Hope that helps. If you still have questions, I’m happy to answer them to the best of my knowledge.
Lemmy is a piece of software. Lemmy software is a link aggregator - same as reddit.
So you’re signed up to an instance of Lemmy which is installed on the server at lemmy.ml - this means that the server you signed up to (lemmy.ml) is running a copy of the Lemmy software. Other servers also run the Lemmy software making them also instances of Lemmy. As well as you being able to talk to users in Communities on the lemmy.ml server, you can talk to users in Communities on other Lemmy instances.
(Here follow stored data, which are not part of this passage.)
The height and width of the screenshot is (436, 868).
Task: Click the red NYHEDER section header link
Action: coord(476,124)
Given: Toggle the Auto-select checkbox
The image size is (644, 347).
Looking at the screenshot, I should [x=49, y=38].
For example, I’m registered on the server at lemmy.world
KBin is also link aggregator software, just like Lemmy and Reddit. Same things apply there, same software on multiple servers, all able to talk with each other.
Mastodon software is a microblogging service - same as Twitter (and Threads). Just like instances of Lemmy, instances of Mastodon can talk to each other. So a user on mastodon.world can talk to (for example) a user on kolektiva.social which is also running the Mastodon software.
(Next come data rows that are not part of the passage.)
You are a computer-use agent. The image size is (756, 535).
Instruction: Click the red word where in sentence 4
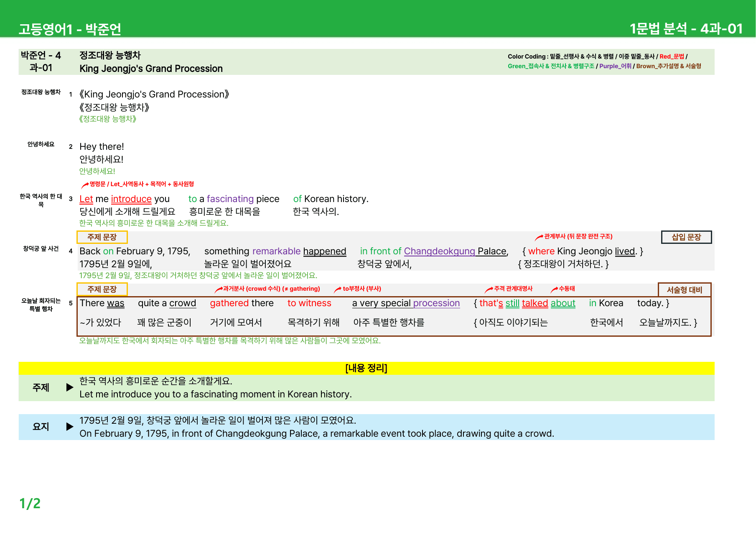click(541, 251)
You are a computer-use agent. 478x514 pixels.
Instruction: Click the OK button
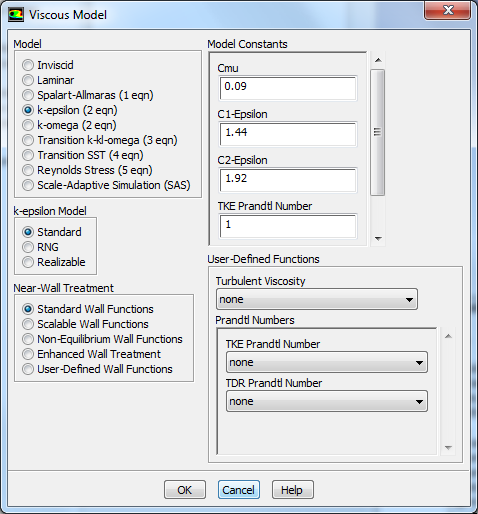click(x=185, y=490)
Plume is blogging software - like WordPress, but just like Lemmy and Mastodon, it can be installed on multiple servers, all of which can talk to each other.
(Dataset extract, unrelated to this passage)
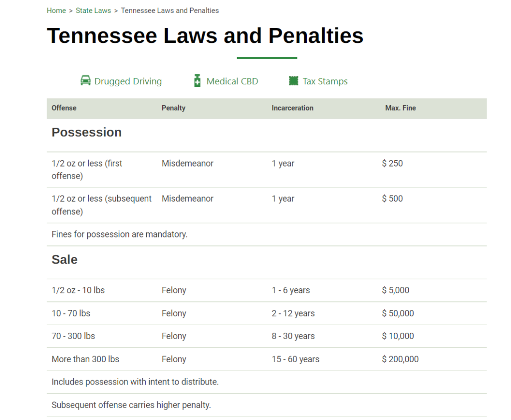
Task: Click the 15 - 60 years incarceration cell
Action: tap(295, 359)
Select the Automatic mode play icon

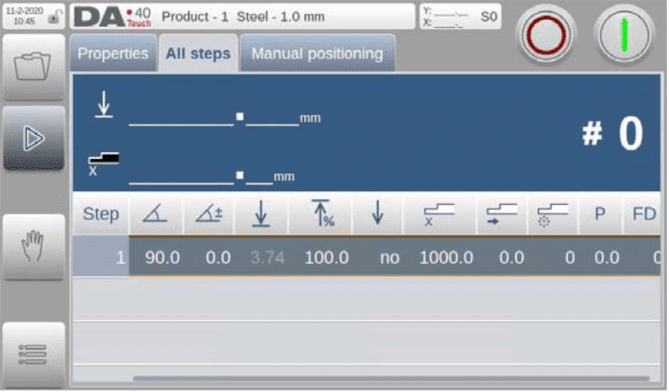[33, 138]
There’s also Pixelfed (Instagram), PeerTube (YouTube), Friendica (Facebook) and a large variety of others.
Now, as well as all these different types of software (Lemmy, Mastodon, KBin, PixelFed etc) being able to talk to other instances of the same software on other servers, because they are all underpinned by a single method of passing information called ActivityPub, each type of software can also talk to each other - so you as a Lemmy user can also see posts (like the one you and I are responding to) from a user on a server running an instance of Plume. Some people here are commenting from a Mastodon instance. All these things are loosely joined together making a joined (federated) universe - the fediverse.
Thanks for laying this out. You persuaded me.
Not my original intention but glad you liked it.